Another treat! Early access to Intro To Machine Learning videos

df_trn, y_trn, nas = proc_df(df_raw, ‘SalesPrice’)

This should do the trick Jeremy will explain this another video about what this option, but this was fixed in an update.

I am trying to apply RandomForestRegression to a dataset which has unsorted and Null dates in training as well as test data. I suspect this is causing the severe drop in my validation score. Can anyone guide me how to handle such scenarios?

P.S. Pardon me if this has been taught in future lessons, I’ve just watched the first two lectures.

Why is that we have only 14 splits. If the data cannot be split into two roughly equal halves, then we may have more that 14 splits for 20K samples.
If we are looking for the upper bound on the splits, worst case we may end up with 20K-1 splits. It’s not clear to me on why we use log2(samples) for the splits.

Fill missing values with fillna using median values for quantitative columns, for categorical cols missing vals are interpreted as -1 (0). There is a utility method proc_df that does this.

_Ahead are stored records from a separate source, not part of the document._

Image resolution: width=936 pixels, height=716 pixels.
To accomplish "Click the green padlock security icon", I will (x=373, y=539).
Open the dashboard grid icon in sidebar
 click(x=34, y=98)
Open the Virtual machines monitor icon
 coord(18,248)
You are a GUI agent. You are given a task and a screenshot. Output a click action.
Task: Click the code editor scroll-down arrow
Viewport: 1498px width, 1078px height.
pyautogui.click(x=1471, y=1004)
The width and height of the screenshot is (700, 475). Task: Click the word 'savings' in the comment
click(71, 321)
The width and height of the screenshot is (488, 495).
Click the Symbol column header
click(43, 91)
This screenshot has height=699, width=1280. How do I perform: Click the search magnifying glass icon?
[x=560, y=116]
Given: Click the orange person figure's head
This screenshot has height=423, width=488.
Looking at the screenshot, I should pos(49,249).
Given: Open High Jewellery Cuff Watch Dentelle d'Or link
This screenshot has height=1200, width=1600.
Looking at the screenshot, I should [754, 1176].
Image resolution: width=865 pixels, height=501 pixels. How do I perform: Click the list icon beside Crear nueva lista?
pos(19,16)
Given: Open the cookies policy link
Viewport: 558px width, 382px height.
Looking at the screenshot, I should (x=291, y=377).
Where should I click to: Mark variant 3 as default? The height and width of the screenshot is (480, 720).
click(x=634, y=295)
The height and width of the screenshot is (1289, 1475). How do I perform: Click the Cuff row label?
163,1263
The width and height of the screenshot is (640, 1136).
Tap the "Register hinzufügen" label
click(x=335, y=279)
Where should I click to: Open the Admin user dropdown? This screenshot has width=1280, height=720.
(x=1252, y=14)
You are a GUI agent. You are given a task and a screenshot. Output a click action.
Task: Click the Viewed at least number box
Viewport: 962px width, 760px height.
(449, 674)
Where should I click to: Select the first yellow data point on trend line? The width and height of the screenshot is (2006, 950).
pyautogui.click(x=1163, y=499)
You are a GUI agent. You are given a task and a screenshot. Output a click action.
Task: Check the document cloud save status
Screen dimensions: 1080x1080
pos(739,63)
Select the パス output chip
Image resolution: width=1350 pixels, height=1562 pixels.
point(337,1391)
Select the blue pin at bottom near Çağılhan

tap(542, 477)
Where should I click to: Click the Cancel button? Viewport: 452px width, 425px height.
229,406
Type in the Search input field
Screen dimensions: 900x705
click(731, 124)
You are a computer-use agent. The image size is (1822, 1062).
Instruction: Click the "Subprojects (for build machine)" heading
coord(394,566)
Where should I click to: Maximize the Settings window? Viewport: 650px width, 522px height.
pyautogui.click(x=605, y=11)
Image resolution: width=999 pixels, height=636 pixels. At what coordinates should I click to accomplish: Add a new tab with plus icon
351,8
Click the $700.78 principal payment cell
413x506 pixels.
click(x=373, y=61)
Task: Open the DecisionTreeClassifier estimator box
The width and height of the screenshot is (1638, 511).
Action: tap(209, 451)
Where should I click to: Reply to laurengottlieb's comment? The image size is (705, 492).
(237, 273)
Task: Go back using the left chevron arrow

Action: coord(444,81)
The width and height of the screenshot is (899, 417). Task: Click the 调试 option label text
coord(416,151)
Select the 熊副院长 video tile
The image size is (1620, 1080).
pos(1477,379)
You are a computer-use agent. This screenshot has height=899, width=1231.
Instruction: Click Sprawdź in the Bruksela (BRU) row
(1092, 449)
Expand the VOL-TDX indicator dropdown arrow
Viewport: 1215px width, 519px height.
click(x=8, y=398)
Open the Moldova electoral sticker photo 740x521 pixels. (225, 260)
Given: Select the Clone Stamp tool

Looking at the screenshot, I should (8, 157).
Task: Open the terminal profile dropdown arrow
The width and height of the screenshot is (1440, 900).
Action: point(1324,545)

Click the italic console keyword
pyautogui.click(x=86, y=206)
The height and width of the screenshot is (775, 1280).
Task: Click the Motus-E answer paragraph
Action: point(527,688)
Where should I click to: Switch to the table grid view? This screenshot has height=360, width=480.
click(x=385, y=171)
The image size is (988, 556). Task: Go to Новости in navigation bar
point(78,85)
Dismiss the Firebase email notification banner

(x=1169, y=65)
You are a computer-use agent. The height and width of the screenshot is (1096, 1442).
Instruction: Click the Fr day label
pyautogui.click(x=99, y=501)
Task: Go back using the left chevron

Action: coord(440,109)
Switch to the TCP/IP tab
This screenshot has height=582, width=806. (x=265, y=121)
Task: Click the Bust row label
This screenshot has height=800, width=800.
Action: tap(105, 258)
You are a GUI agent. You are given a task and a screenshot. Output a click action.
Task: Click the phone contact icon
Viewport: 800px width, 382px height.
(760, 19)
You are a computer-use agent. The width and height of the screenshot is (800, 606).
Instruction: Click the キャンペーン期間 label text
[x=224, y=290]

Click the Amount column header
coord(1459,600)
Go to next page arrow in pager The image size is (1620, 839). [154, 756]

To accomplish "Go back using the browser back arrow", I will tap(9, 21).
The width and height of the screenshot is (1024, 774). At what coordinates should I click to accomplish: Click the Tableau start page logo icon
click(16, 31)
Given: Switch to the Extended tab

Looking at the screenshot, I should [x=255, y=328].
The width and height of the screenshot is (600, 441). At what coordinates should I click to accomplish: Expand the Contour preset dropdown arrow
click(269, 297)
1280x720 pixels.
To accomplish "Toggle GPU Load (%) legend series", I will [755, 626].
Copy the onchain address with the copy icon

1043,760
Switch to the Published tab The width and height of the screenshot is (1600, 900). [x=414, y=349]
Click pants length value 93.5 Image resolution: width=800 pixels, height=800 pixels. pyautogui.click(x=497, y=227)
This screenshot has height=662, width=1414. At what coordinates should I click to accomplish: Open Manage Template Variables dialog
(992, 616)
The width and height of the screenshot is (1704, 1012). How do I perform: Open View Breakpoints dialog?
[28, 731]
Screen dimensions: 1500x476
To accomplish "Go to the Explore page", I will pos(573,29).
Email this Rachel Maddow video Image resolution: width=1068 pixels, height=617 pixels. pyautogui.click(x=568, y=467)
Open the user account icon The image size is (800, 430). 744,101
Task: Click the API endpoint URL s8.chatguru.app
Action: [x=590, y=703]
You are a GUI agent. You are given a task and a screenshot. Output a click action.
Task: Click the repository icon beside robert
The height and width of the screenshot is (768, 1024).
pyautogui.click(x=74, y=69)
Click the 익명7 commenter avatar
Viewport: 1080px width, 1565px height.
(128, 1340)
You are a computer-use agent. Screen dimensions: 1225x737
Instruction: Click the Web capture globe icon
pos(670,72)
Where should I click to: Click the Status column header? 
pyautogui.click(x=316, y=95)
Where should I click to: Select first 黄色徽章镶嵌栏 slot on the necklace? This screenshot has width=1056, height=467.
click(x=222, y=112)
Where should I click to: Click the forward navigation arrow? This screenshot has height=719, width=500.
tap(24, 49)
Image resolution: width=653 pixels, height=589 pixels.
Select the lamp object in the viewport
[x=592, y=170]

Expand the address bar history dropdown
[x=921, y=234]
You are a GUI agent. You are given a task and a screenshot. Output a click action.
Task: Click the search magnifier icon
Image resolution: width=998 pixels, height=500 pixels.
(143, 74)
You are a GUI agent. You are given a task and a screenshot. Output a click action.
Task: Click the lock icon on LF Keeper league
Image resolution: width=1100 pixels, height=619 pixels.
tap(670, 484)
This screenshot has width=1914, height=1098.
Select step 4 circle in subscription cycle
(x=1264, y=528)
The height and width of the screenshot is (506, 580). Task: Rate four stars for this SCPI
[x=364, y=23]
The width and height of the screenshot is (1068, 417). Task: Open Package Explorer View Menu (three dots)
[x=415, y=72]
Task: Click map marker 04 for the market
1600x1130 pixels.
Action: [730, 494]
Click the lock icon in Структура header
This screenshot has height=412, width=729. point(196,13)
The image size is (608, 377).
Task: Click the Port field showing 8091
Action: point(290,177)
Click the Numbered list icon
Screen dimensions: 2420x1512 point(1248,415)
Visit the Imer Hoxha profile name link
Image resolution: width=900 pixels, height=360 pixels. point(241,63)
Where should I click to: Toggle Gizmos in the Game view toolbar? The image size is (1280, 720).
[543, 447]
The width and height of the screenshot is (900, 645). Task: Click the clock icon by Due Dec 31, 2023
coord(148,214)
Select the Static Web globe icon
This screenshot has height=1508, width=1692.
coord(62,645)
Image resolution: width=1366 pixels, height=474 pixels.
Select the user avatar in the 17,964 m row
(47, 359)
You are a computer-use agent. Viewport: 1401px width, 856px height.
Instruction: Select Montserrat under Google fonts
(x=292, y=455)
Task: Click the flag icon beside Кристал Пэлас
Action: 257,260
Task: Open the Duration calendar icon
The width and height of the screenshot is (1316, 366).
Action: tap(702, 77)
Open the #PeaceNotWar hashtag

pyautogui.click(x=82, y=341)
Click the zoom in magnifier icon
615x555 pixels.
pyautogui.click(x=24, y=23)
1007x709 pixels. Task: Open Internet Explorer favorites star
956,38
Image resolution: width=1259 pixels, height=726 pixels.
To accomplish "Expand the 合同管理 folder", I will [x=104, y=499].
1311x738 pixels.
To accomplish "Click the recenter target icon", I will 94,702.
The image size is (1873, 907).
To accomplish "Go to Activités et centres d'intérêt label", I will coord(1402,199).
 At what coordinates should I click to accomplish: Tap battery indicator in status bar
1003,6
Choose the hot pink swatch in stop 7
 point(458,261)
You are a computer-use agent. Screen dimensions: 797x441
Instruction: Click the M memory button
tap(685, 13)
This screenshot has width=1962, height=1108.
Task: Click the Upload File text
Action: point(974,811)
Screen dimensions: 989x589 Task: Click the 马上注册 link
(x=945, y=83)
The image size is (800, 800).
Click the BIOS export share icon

That is a good point! Thinking about equal sized splits helped me build intuition about how constructing a tree works, but you are absolutely right that this is neither precise nor correct.

In practice I think we are much more likely to see a number of splits closer to the lower bound than the upper of 20k-1. We probably do not want to have leaves of size 1 (this can be configured) due to overfitting. Also I am under the impression that the methods used for calculating value of splits will favor splitting into two splits of similar size vs one large and one small (the gini index and the information gain are both summation based). Not sure if this is correct though?

Anyhow, I started learning about trees from the point of completely not understanding how they worked to where now I hope I have some semi useful and correct intuition - really appreciate you chiming in @tutysara as this is definitely helps to refine my understanding!

Why are we worrying about the splits?
Because if I remember the tree diagram, the tree splits the data according to the feature Importance and other parameters…

Also as radek and you said earlier, we can have a path to the individual leaves in the worst case…(that’s bounded by the data size)

But we don’t want to do so…
We want the RF to split the data accordingly which might be sufficient for it to generalize eventually.

Please shed some more light into the ongoing discussion…

Thanks…

I am also on my learning journey and reading through the comments really helped understanding the points better and checking my understanding, thanks @radek for the writeups.

I was talking about the worst case scenario, since I was thinking it as the upper time bound on running the algorithm (asymptotic analysis). Your reply clarified this – its the most probable scenario we are talking about and not the worst case scenario. I guess we are on the same page, ty.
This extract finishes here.